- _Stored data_
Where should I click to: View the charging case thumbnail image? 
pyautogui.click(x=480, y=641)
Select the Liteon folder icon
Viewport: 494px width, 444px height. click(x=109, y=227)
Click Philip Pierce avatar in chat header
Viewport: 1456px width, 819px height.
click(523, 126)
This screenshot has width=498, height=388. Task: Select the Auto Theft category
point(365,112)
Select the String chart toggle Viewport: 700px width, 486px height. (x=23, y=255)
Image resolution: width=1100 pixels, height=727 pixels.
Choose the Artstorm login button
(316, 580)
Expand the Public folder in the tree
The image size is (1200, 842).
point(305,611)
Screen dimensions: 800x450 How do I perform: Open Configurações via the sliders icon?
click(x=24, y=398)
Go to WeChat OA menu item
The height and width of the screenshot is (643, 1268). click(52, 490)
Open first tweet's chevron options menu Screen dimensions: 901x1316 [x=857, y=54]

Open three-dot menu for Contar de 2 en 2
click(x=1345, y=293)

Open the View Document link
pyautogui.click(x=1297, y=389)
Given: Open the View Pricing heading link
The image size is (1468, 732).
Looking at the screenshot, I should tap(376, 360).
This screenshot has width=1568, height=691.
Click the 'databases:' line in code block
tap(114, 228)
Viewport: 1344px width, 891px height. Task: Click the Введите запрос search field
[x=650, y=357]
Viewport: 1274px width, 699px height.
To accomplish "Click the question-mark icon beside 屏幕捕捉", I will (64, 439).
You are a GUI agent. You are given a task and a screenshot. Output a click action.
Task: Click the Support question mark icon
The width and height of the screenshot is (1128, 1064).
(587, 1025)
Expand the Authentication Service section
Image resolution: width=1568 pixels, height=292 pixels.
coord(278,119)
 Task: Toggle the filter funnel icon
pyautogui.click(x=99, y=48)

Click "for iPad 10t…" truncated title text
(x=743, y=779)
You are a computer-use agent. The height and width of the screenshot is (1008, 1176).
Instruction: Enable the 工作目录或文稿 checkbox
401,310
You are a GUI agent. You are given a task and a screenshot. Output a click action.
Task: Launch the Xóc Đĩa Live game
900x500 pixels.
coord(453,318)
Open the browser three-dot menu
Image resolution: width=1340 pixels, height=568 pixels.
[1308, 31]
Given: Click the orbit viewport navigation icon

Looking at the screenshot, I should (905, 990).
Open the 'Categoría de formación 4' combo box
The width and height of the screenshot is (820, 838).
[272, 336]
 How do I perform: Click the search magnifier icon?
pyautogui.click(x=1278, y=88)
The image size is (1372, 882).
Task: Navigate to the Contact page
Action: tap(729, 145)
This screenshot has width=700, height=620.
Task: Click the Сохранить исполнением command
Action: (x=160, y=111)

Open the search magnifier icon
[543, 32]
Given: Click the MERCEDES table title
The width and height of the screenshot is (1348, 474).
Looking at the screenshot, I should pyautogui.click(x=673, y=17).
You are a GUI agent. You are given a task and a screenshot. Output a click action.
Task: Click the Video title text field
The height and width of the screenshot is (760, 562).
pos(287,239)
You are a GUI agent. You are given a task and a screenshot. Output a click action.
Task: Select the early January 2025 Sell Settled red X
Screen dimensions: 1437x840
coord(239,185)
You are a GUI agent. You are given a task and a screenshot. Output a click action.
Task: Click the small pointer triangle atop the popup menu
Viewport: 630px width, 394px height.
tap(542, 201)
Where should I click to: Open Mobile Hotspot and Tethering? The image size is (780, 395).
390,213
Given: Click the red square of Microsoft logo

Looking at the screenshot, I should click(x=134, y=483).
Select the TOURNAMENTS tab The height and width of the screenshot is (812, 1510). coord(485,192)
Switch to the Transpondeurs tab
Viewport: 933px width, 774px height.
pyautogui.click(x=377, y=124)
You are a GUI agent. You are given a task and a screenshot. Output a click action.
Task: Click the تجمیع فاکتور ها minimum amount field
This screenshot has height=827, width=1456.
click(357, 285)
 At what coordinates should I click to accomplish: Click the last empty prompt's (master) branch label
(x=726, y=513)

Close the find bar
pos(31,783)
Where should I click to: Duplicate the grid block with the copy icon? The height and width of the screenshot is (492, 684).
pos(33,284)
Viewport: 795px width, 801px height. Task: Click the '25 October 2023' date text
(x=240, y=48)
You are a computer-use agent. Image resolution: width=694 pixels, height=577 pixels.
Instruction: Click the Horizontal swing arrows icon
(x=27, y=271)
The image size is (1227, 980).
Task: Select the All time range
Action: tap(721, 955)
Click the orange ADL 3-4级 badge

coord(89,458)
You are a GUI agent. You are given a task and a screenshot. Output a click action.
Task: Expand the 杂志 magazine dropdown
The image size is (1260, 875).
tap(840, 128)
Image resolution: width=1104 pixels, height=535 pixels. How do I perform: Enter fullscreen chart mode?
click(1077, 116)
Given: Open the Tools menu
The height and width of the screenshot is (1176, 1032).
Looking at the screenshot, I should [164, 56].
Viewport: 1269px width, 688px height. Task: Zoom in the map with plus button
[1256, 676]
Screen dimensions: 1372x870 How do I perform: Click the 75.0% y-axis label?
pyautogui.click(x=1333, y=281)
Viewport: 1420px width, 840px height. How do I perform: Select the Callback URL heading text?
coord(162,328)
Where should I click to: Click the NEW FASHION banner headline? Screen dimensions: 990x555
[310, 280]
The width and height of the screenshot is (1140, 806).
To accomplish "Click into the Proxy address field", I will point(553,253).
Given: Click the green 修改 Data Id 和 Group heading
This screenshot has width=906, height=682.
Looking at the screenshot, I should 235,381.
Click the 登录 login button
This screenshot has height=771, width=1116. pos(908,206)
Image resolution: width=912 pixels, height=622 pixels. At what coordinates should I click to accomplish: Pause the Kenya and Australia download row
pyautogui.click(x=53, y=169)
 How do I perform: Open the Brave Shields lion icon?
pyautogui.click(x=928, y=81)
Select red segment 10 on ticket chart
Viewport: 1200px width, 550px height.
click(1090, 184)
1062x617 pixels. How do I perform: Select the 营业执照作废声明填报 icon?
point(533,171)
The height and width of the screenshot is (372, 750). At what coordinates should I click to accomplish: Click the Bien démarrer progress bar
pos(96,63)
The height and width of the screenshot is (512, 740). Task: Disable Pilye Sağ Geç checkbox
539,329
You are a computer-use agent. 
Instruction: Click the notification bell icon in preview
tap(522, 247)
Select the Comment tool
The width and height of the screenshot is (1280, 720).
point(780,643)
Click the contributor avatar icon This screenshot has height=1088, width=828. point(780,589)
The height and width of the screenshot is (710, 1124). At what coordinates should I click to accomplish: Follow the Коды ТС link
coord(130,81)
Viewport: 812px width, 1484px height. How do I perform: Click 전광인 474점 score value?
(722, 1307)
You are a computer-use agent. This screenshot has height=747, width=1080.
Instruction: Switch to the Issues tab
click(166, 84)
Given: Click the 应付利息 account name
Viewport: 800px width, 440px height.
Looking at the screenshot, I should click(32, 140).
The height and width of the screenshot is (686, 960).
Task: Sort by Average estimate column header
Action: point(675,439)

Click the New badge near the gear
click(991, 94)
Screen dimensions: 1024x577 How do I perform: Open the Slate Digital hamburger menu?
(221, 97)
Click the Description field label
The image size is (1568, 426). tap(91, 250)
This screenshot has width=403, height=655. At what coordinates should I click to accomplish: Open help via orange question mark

- _Problem statement_
Up to and including the line with "Given: Open the View Pricing heading link", repeat the data exactly, starting from its first line; nothing else belongs in the response.

- _Task result_
Where should I click to: View the charging case thumbnail image? 
pyautogui.click(x=480, y=641)
Select the Liteon folder icon
Viewport: 494px width, 444px height. click(x=109, y=227)
Click Philip Pierce avatar in chat header
Viewport: 1456px width, 819px height.
click(523, 126)
This screenshot has width=498, height=388. Task: Select the Auto Theft category
point(365,112)
Select the String chart toggle Viewport: 700px width, 486px height. (x=23, y=255)
Image resolution: width=1100 pixels, height=727 pixels.
Choose the Artstorm login button
(316, 580)
Expand the Public folder in the tree
The image size is (1200, 842).
point(305,611)
Screen dimensions: 800x450 How do I perform: Open Configurações via the sliders icon?
click(x=24, y=398)
Go to WeChat OA menu item
The height and width of the screenshot is (643, 1268). click(52, 490)
Open first tweet's chevron options menu Screen dimensions: 901x1316 [x=857, y=54]

Open three-dot menu for Contar de 2 en 2
click(x=1345, y=293)

Open the View Document link
pyautogui.click(x=1297, y=389)
Given: Open the View Pricing heading link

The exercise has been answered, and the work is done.